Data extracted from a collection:
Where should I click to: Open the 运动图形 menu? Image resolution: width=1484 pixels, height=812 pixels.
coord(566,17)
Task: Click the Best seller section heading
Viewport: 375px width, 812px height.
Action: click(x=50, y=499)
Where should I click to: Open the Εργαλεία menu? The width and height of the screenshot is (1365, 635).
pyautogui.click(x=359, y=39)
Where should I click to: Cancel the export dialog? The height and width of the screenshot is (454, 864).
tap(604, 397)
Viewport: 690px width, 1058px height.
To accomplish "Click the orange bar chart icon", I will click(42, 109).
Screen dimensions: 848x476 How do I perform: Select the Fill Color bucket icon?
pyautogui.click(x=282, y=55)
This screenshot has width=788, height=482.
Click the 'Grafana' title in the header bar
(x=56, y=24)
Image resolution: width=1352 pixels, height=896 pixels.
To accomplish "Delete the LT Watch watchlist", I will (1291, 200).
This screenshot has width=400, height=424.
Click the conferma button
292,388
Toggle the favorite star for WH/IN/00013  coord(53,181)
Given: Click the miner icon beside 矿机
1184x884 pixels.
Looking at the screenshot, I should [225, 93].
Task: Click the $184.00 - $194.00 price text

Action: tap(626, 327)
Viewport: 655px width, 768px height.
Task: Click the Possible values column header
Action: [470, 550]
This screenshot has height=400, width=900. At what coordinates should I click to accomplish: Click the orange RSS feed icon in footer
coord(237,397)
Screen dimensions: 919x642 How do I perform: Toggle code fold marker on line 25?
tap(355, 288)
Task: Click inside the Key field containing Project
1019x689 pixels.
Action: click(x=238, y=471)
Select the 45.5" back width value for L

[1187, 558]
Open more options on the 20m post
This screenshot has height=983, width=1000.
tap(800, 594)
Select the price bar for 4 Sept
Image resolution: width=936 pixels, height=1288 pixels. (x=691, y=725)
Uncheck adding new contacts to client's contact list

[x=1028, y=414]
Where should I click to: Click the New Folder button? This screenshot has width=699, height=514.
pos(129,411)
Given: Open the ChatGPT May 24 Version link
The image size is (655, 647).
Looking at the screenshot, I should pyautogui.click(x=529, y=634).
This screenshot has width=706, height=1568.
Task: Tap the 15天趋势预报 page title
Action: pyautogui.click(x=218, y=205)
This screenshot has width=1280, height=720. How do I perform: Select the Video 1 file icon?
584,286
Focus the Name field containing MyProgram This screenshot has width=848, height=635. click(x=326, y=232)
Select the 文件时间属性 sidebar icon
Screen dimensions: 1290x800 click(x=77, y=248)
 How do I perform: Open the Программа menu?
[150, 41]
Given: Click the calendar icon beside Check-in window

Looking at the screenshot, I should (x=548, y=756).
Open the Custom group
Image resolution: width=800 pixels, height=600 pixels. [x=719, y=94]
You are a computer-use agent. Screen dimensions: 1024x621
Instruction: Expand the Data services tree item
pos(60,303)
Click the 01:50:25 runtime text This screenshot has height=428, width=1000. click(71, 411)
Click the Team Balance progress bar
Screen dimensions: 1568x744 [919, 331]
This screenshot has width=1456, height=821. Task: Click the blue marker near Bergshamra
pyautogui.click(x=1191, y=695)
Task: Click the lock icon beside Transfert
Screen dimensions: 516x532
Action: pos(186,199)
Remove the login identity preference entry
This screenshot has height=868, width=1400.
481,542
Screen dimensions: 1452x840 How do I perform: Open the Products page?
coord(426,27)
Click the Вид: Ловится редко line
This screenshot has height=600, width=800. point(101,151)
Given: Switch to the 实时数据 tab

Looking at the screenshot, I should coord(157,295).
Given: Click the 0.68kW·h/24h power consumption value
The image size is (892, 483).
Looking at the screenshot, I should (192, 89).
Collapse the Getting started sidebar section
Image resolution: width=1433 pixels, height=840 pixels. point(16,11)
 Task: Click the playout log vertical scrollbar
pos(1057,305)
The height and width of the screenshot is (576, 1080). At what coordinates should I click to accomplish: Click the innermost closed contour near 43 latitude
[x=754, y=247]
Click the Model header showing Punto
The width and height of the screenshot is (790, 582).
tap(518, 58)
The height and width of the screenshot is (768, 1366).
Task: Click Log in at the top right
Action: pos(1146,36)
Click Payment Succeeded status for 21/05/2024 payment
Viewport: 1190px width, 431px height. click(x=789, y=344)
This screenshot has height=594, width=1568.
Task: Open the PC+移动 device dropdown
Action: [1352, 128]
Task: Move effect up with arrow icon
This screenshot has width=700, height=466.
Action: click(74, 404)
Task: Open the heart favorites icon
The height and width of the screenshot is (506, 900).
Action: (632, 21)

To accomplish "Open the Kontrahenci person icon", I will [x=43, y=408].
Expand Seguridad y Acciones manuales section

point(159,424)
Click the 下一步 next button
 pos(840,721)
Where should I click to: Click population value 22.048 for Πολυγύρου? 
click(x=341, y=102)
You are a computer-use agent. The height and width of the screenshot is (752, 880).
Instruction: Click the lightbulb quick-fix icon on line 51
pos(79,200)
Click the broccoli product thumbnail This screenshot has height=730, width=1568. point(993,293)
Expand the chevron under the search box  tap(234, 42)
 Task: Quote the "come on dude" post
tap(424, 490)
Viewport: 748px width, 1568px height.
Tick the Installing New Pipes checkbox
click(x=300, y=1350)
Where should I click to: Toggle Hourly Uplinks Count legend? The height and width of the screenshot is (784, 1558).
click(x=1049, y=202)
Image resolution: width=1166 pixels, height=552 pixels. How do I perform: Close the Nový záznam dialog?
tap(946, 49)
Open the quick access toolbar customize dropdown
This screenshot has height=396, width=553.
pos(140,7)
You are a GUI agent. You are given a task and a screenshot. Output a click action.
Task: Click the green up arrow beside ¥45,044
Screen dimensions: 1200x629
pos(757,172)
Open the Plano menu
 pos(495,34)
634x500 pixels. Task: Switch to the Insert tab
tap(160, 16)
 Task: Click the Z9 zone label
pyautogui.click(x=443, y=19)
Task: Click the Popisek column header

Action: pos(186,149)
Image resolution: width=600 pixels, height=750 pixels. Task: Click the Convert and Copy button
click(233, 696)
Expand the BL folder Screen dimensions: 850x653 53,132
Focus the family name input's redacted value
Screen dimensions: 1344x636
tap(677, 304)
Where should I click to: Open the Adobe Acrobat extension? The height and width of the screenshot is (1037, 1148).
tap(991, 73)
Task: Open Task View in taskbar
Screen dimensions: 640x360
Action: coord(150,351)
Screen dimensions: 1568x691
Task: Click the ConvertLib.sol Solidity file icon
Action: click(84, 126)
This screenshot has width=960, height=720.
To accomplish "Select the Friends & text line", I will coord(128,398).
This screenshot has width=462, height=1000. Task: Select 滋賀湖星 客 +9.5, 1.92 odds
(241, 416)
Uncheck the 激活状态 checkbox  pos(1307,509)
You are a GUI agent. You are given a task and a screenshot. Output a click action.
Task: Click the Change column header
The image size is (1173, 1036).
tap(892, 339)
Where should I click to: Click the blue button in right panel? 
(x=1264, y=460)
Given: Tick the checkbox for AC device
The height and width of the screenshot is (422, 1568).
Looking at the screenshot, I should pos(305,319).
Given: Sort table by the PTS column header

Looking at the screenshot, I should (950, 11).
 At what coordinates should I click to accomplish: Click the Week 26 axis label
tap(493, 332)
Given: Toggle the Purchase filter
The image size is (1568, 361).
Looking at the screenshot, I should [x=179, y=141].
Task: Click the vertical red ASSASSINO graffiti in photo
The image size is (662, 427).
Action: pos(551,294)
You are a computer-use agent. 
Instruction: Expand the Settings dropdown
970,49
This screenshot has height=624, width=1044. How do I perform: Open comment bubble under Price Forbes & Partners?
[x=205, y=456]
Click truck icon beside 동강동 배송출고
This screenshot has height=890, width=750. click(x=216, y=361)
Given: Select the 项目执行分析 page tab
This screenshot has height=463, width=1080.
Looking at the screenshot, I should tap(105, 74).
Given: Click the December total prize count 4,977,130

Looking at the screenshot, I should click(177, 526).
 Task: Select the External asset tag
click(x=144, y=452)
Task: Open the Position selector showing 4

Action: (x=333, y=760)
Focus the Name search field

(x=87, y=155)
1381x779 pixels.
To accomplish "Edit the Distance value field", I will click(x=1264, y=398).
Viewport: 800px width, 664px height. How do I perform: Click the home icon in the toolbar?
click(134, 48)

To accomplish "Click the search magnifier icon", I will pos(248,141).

Problem description: Within the entries, count the lines containing the string "arrow" and state nothing but the result.

Reply: 2